Future List 2022: Young leaders worth watching
People & Places

Future List 2022: Young leaders worth watching

In addition to people with decades of experience on their resumes, the Future List shines a light on young leaders doing exceptional things. Here, we look at the backgrounds and ambitions of four people in Ottawa starting off on interesting ventures that are sure to enrich the fabric of our city.

Left: filmmaker Serena Manouchehri; right: Catherine Gingras is aiming to reduce food waste through her company, Noovie.

“Honestly, I didn’t really think it was real,” says 17-year-old Serena Manouchehri of her win at this year’s Indie Short Fest in Los Angeles.

Her 20-minute film, The Movie Theatre, was shot late last year in a variety of Ottawa locations including the Mayfair Theatre on Bank Street. As the scriptwriter and director, Manouchehri uses dream sequences to explore issues such as relationship anxiety and family turmoil.

“Close friends, behind closed doors, talk about that kind of stuff and open up. It’s really hard to hear sometimes,” she says.

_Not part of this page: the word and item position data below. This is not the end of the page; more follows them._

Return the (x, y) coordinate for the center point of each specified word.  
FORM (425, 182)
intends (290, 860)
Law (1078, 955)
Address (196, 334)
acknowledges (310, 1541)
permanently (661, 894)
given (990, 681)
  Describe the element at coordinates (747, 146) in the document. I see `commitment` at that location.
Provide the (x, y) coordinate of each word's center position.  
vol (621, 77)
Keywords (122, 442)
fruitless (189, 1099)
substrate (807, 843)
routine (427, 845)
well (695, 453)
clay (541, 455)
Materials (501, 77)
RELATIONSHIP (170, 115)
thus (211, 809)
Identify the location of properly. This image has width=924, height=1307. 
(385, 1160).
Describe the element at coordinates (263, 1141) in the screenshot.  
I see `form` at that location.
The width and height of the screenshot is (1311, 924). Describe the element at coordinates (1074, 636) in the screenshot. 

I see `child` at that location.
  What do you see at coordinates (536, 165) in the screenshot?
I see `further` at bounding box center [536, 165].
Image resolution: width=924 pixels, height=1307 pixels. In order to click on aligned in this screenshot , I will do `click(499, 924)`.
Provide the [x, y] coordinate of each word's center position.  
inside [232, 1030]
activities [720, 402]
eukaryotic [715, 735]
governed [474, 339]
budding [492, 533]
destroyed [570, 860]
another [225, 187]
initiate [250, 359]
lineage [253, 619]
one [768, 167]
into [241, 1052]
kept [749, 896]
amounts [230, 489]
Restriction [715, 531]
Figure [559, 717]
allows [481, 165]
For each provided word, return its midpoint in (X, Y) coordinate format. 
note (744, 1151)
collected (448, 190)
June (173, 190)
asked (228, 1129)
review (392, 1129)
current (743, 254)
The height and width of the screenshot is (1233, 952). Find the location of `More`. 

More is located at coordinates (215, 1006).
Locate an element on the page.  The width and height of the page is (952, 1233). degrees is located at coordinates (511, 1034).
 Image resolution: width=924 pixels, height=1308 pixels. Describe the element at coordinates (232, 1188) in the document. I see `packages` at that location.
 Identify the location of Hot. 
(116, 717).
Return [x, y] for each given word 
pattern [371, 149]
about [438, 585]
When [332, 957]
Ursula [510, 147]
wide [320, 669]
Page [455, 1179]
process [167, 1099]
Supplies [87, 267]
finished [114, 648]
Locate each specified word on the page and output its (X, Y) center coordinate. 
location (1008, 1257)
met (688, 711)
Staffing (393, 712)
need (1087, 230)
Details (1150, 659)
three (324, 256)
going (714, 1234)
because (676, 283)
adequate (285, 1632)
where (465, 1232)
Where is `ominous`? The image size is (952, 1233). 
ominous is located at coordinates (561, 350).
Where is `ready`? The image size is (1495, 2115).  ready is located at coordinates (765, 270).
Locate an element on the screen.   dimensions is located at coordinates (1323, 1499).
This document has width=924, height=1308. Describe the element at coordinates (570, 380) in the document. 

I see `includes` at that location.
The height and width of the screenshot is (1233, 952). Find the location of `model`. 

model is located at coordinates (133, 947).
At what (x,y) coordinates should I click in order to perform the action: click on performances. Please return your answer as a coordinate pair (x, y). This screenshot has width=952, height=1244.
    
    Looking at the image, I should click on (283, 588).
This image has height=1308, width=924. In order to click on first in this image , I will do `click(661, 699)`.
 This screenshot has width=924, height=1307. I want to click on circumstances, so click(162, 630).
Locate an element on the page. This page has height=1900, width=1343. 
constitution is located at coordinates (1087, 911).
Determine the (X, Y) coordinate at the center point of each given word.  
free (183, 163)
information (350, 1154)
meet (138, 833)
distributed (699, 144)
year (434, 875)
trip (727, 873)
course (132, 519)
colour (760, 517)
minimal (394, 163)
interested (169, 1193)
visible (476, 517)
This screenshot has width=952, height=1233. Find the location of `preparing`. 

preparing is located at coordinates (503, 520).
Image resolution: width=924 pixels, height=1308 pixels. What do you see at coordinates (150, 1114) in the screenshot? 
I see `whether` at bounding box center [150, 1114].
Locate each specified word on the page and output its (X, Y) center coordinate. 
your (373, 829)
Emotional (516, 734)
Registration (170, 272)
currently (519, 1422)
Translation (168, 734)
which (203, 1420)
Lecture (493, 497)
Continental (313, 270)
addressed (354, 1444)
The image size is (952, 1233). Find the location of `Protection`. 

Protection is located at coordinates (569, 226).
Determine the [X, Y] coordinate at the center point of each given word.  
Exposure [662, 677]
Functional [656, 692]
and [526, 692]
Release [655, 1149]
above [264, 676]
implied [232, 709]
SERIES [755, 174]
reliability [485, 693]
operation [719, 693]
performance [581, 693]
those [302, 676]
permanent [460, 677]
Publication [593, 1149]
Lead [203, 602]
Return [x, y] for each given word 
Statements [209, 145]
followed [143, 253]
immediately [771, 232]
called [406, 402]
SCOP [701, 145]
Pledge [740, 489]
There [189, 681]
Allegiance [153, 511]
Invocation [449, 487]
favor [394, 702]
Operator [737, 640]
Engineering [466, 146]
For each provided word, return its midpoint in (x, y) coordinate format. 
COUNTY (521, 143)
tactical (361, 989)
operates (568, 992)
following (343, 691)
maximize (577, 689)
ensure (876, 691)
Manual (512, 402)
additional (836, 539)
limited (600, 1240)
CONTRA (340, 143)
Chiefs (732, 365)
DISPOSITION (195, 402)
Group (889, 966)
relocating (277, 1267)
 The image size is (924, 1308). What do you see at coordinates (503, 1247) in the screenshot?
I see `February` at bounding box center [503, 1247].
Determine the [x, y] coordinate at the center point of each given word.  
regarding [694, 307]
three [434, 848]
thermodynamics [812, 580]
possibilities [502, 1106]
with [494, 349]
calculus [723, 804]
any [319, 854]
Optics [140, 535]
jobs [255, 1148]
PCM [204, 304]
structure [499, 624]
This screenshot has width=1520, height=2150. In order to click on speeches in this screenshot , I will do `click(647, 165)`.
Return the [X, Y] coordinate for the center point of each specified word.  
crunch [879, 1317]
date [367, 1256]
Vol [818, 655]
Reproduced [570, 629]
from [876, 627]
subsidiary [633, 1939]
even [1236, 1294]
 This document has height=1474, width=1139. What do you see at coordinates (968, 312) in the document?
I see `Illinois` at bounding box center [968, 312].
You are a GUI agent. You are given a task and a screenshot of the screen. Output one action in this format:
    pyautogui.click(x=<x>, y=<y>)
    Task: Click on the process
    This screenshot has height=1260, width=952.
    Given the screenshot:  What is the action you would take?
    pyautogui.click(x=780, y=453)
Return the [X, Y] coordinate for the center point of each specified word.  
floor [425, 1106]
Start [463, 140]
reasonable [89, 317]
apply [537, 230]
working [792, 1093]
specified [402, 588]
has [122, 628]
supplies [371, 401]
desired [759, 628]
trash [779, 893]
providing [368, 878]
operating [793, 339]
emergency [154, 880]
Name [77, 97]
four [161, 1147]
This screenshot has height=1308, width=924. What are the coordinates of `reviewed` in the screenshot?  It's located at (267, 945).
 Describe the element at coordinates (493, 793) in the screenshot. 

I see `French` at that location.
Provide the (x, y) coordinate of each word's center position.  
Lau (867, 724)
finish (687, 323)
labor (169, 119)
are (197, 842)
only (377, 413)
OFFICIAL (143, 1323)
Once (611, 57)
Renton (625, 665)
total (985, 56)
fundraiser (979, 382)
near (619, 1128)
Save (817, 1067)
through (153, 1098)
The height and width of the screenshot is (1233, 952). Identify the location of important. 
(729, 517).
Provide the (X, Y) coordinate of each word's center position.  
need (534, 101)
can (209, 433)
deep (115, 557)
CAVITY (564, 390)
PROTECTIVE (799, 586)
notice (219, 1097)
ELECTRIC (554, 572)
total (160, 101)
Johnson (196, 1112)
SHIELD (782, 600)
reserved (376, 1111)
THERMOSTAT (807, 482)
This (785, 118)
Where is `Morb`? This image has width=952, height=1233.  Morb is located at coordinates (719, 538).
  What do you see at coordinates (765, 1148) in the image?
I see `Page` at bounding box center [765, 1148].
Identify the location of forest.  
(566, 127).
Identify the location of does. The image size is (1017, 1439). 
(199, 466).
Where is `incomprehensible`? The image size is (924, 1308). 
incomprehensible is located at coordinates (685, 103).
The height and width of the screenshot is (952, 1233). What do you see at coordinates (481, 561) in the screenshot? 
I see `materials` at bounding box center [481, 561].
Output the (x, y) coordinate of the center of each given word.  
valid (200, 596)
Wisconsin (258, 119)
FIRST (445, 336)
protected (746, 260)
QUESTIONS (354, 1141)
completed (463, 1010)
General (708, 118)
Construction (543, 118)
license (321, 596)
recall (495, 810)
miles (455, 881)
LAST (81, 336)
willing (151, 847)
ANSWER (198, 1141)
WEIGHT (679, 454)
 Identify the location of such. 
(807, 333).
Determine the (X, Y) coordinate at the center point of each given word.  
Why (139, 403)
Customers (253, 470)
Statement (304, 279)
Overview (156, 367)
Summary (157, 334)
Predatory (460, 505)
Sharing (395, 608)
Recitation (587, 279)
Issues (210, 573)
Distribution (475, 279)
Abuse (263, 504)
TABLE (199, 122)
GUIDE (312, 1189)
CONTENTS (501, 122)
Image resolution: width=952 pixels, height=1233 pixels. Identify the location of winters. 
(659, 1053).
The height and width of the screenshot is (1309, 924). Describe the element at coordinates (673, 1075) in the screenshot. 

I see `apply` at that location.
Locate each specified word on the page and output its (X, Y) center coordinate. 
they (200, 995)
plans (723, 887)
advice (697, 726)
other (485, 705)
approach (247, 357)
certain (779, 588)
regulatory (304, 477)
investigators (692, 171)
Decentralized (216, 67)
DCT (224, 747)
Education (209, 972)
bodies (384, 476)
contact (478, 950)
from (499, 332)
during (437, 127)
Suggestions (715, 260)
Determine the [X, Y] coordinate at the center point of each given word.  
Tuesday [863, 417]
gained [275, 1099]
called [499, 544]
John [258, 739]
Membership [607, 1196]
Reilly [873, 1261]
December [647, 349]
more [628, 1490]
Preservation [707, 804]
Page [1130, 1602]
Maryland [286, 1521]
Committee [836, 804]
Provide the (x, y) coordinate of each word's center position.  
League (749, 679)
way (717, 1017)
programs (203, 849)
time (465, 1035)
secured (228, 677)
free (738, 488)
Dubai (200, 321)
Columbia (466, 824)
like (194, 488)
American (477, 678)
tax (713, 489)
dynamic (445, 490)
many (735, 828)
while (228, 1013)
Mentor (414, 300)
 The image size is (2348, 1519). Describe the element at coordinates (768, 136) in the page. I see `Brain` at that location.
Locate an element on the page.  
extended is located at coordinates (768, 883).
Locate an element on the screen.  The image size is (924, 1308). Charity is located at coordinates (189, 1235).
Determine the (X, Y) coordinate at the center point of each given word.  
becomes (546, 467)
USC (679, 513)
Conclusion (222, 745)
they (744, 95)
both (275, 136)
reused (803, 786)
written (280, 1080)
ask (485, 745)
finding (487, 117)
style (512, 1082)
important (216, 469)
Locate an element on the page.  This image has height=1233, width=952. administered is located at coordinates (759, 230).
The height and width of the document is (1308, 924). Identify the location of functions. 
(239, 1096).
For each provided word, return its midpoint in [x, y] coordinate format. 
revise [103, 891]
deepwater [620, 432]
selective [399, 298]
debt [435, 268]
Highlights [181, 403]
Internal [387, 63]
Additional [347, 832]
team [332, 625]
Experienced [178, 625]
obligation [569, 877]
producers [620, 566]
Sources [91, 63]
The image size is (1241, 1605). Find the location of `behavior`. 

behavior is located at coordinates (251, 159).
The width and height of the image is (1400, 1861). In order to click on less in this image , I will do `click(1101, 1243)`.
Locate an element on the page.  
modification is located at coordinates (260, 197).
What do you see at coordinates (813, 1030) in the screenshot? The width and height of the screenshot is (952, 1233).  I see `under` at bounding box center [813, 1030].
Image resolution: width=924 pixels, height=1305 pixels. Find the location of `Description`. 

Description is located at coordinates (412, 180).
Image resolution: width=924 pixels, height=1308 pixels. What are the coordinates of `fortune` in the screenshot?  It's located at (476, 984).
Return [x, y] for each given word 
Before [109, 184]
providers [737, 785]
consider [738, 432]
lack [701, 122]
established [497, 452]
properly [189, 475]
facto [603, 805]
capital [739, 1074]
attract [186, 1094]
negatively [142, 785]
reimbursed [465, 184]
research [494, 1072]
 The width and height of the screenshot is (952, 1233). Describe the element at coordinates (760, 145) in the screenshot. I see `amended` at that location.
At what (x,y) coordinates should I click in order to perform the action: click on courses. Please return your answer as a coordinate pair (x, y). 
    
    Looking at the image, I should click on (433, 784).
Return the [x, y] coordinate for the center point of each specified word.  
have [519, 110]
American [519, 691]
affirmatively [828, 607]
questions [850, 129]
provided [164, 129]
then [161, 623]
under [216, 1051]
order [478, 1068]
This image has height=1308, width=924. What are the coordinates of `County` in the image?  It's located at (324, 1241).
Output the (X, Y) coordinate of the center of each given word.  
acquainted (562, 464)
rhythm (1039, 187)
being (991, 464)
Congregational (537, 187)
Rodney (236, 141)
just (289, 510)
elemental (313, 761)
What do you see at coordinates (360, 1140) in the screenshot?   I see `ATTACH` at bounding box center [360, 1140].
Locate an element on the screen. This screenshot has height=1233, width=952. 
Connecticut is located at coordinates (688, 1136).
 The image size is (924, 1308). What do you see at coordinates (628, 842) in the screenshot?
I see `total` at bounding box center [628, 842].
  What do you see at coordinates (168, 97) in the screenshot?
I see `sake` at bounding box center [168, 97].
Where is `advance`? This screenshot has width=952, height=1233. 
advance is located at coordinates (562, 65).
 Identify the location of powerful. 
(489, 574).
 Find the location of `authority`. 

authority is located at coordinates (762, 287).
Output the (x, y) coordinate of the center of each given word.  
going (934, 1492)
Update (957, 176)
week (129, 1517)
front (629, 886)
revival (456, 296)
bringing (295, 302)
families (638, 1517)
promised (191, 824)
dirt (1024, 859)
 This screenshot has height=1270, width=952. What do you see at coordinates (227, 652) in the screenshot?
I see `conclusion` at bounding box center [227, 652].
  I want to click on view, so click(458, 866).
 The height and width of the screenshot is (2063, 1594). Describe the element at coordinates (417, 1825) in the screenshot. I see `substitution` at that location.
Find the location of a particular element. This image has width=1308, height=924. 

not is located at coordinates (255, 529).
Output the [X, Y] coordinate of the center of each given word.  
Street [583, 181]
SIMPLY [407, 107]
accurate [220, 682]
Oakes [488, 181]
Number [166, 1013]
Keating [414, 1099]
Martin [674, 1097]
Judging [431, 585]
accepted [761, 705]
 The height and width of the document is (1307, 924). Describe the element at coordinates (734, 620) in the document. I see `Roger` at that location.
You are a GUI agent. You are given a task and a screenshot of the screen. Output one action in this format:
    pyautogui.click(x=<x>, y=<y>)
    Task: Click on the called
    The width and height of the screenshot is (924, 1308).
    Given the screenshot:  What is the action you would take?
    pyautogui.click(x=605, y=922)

The film relied mostly on volunteers, many of them from Nepean High School where Manouchehri is a grade 12 student. Her parents paid for a professional crew. Serena’s father, Ali Manouchehri, says the initial budget was only $2,500 but rose to $10,000. It paid off, as the buzz surrounding The Movie Theatre has already led to more opportunities – earlier this year, Bell Media hired her to direct four episodes of an upcoming television show called Teenage Fever.

“We take rescued fruit and vegetables that are imperfect, so they are not being bought in grocery stores, and we are revitalizing them,” says Catherine Gingras, a 20-year-old business student at the University of Ottawa. Her company, Noovie, produces sorbets and jams in small batches out of “rescued” produce. 

Gingras formed Noovie several years ago after reading a report that 58 per cent of food produced in Canada is thrown out every year in Canada. Most is tossed out before it even reaches the consumer. She’s setting out to convince farms and food distribution centres to trust her with their unwanted, but still nutritious, produce, and making plans to sell products such as sorbet and jelly at farmers markets and fairs.

Noovie is operating under the umbrella of Enactus, a global organization that encourages student entrepreneurship for social and environmental good. Earlier this year, Gingras was a runner up in the Enactus Canada National Competition.

“Food waste is an issue we try to tackle one sorbet at time, one jelly at a time,” she says.

Left: Environmental advocate Rae Landriau; right: Lucy Hempstead is a 21-year-old cyclist who won at the Canada Games in August 2021.

Rae Landriau’s passion for the natural world with their childhood in Bells Corners, near a wooded area of the Greenbelt. Now 23, Landriau is gaining recognition as an environmental researcher and educator.

“The biggest issue we are facing when it comes to climate change is the fact most people are so removed from the environment. We all live in a city, we don’t necessarily think about the trees being connected to water flowing. Educating people instills a love of the environment, because when you care about something you want to protect it.”

As a science student at the University of Ottawa, Landriau led three on-campus associations and had executive positions with seven others. Now pursuing a master’s degree in geography at Carleton University, they also work with the Jane Goodall Institute of Canada, Ocean Wise, and the United Nations Association of Canada. After founding Create Change Collective, an online portal for raising awareness of environmental issues, Landriau was named one of the top 30 under 30 by the North American Association for Environmental Education.

It has been a triumphant year for Lucy Hempstead. In August, the 21-year-old cyclist powered to a gold medal in the time trials at the Canada Summer Games.

Hempstead started competitive cycling two years ago after struggling with a wide variety of health problems including depression, anxiety, body dysmorphia, and physical injuries from previous athletic pursuits. Cycling, she says, has given her a new outlook on life. She has her sights set on the podium at next year’s national competition, the Canadian Road Championships.

“It’s definitely been a really nice outlet, doing sports competitively and not having it be a negative thing in my life,” she says.

Next year, Hempstead will travel to Spain to train for the 2023 racing season. She is mostly paying her own way by working at Kunstadt Cycling and PetSmart. A successful online fundraising drive has allowed her to keep riding a professional racing bicycle that was on loan from her former team.

Her dream is to compete in the 2024 Olympics in Paris.